Narayan and Pritchett argue that the variable that measures “trust in strangers” (TIS) is unlikely to be caused by affluence, and on these grounds they use it as an instrument for social capital. In other words, they regress SK on TIS (and the other exogenous variables) and use the predicted value of SK (SKhat) instead of actual SK in the spending equation. The result is as follows:

$$ \begin{array}{ll}{\hbox{HHE}} =\ 0.{\hbox{496 SKhat }} + {\hbox{ other terms for exogenous variables}}\\ t = {2}.{75} \end{array}$$

This is a stronger result than that of the OLS regression. They interpret it as showing that social capital causes more household spending, rather than the reverse; and argue that the smaller coefficient in the OLS regression reflects large measurement error in social capital, which biased that coefficient toward zero.

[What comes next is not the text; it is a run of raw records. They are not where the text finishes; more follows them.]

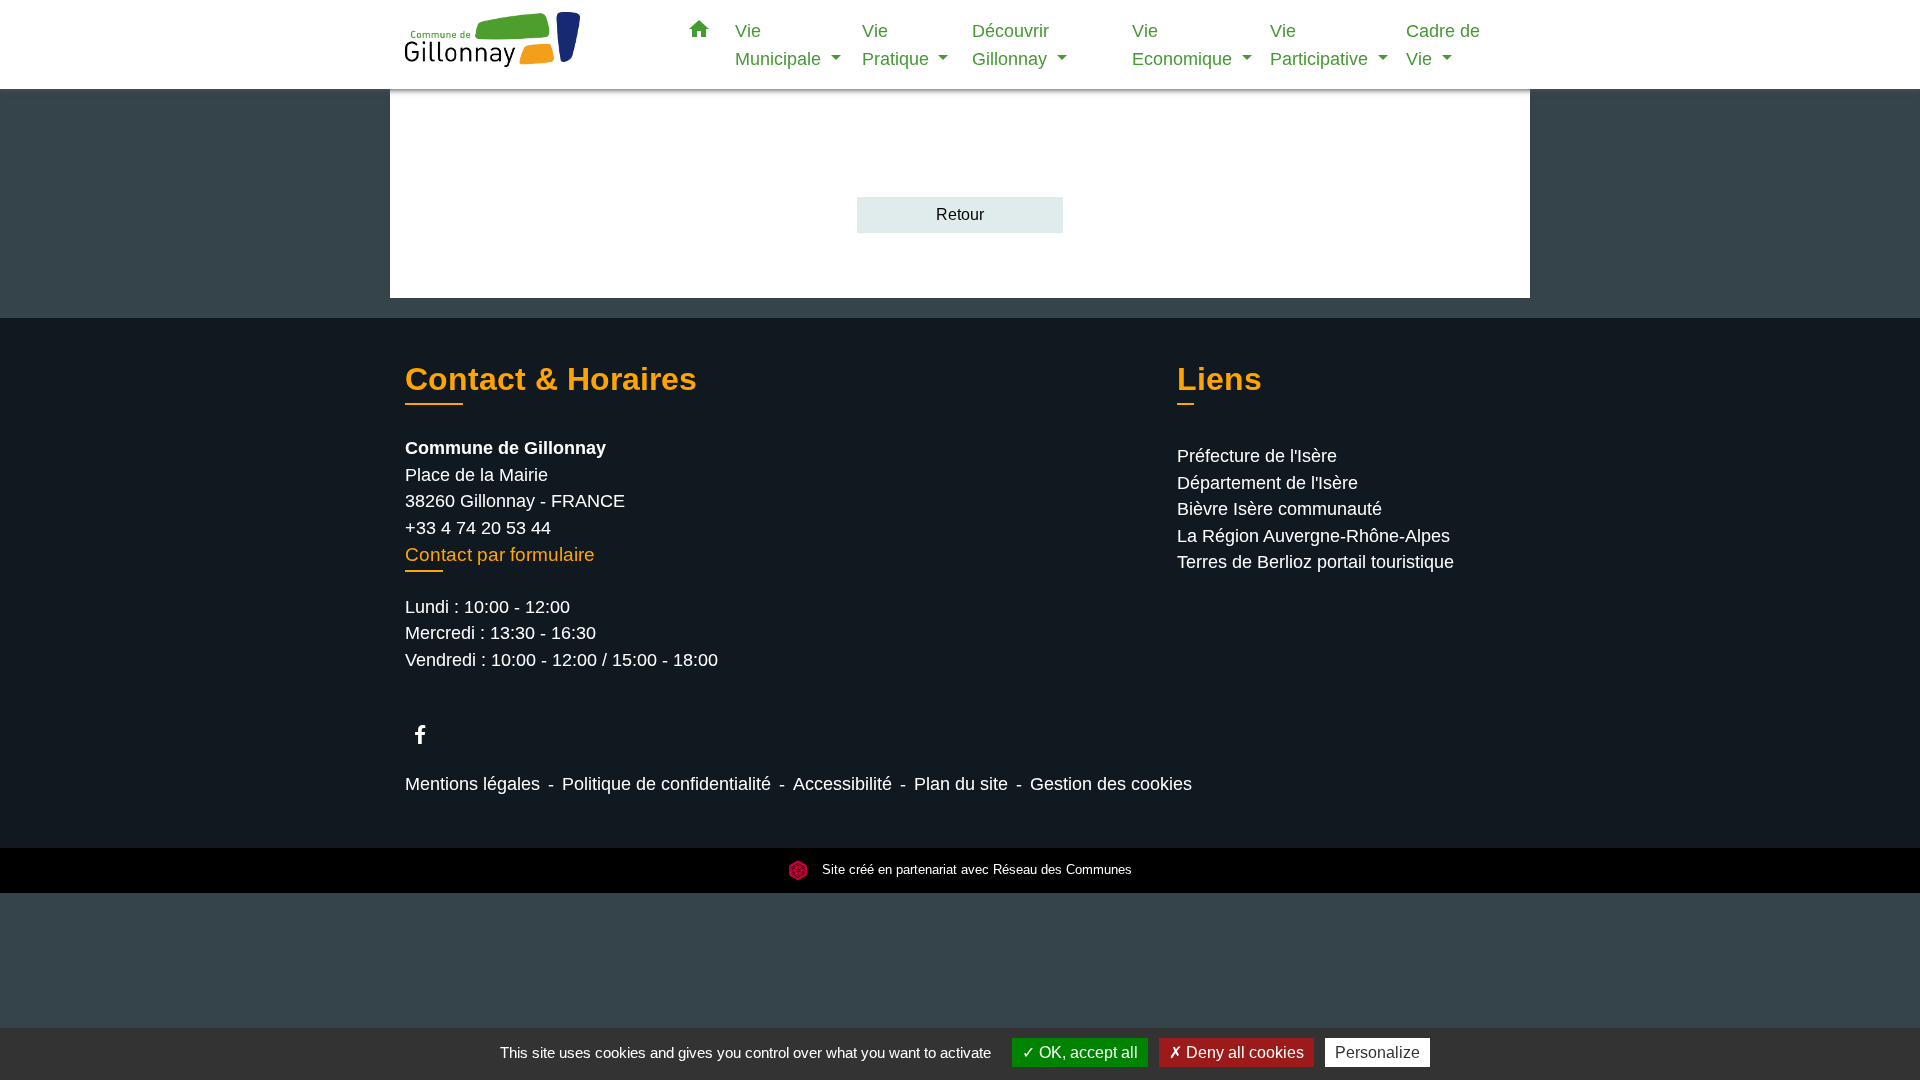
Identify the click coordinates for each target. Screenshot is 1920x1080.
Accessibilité (842, 784)
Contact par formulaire (500, 554)
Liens (1219, 379)
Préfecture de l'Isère (1257, 456)
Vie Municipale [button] (780, 44)
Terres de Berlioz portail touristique (1315, 562)
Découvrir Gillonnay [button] (1012, 44)
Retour (960, 214)
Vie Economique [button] (1184, 44)
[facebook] (429, 734)
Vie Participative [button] (1321, 44)
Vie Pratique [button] (898, 44)
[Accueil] (530, 44)
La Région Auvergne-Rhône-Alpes (1313, 536)
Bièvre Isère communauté (1279, 509)
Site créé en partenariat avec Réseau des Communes (975, 870)
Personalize (1377, 1052)
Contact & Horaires (551, 379)
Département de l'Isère (1267, 483)
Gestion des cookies (1111, 784)
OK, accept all (1086, 1052)
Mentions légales (472, 784)
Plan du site (961, 784)
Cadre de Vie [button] (1443, 44)
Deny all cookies (1243, 1052)
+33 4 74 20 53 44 (478, 528)
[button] (699, 33)
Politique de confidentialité (666, 784)
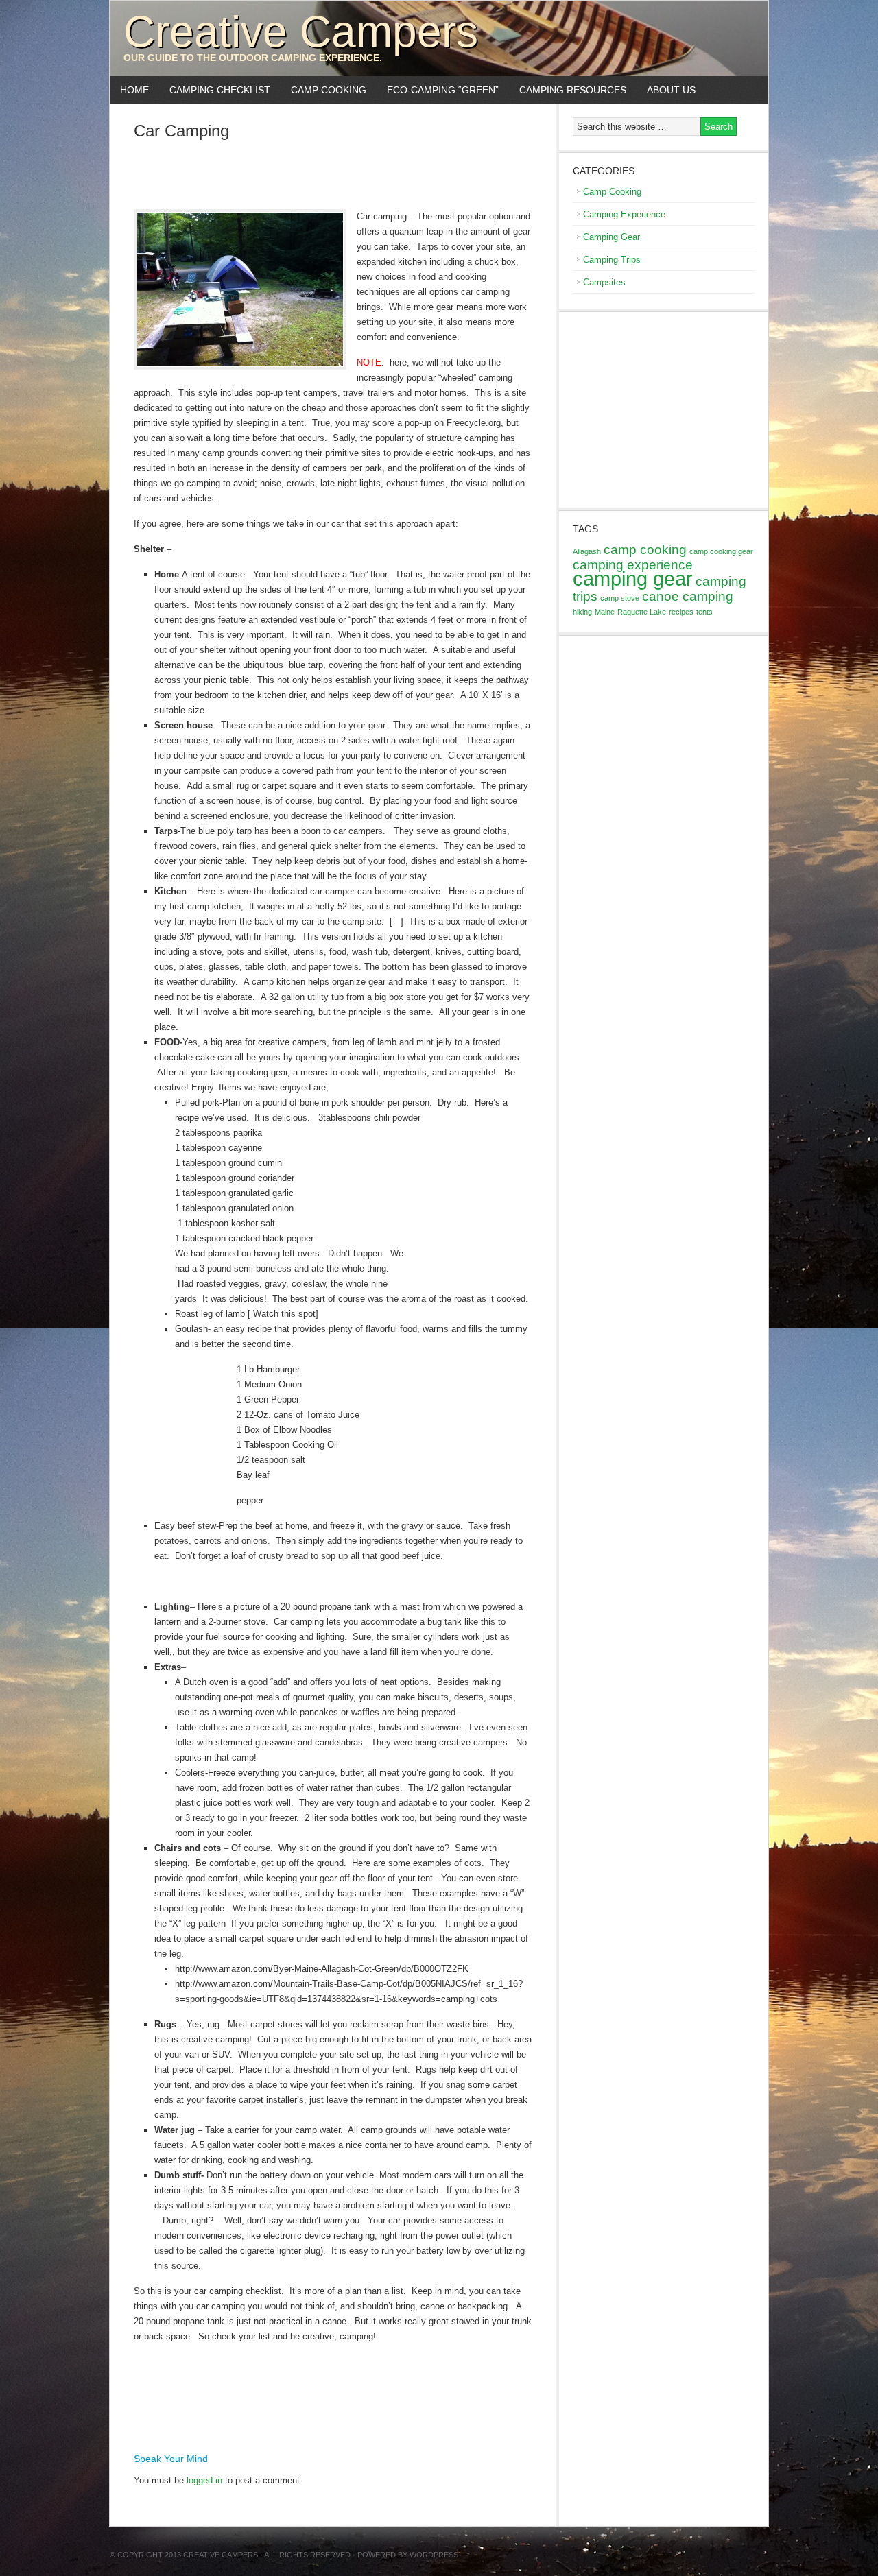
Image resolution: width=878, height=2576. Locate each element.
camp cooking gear (721, 551)
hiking (582, 612)
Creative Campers (300, 31)
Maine (605, 612)
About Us (671, 89)
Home (134, 89)
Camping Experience (624, 214)
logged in (204, 2480)
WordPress (434, 2555)
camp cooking (645, 549)
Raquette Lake (641, 612)
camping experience (633, 565)
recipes (681, 612)
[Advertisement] (332, 173)
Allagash (587, 551)
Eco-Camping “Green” (443, 89)
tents (704, 612)
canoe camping (687, 596)
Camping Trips (612, 259)
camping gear (633, 578)
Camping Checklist (214, 89)
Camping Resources (572, 89)
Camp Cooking (323, 89)
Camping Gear (611, 237)
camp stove (619, 598)
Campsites (604, 282)
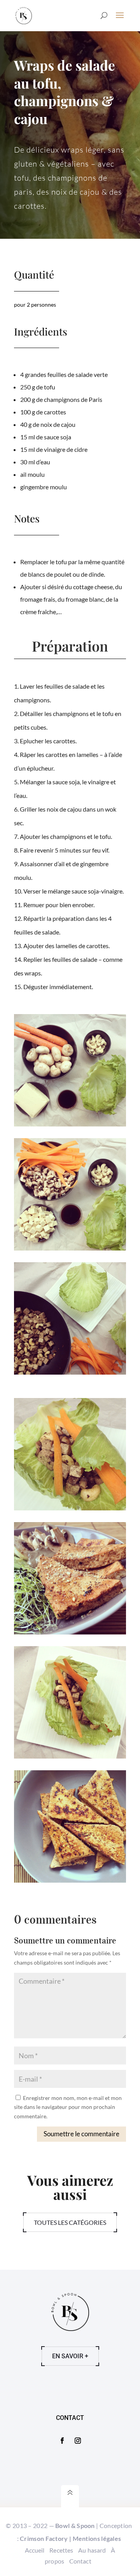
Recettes (61, 2550)
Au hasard (92, 2550)
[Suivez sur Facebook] (62, 2440)
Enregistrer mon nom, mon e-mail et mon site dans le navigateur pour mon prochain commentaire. (68, 2107)
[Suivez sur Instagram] (78, 2440)
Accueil (35, 2550)
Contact (80, 2561)
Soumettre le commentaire (81, 2134)
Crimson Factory (44, 2538)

Whether the instrumental variables result is plausible is a matter of judgment. Perhaps more affluent villages are less wary of strangers, in which case the instrument is not exogenous. It was also less successful in the household-level (as opposed to village-level) estimates relating social capital to expenditure.

2.4 Conclusion

The literature on regression is vast, so in this chapter we have chosen to emphasize those aspects of the subject that, in our experience, are important, yet sometimes overlooked.

An appreciation of the power and limitations of regression comes with practice. This chapter gets one going; the rest of the book goes beyond basic regression applied to cross-sectional data, and introduces a wide variety of other techniques that are helpful in the study of living standards survey data.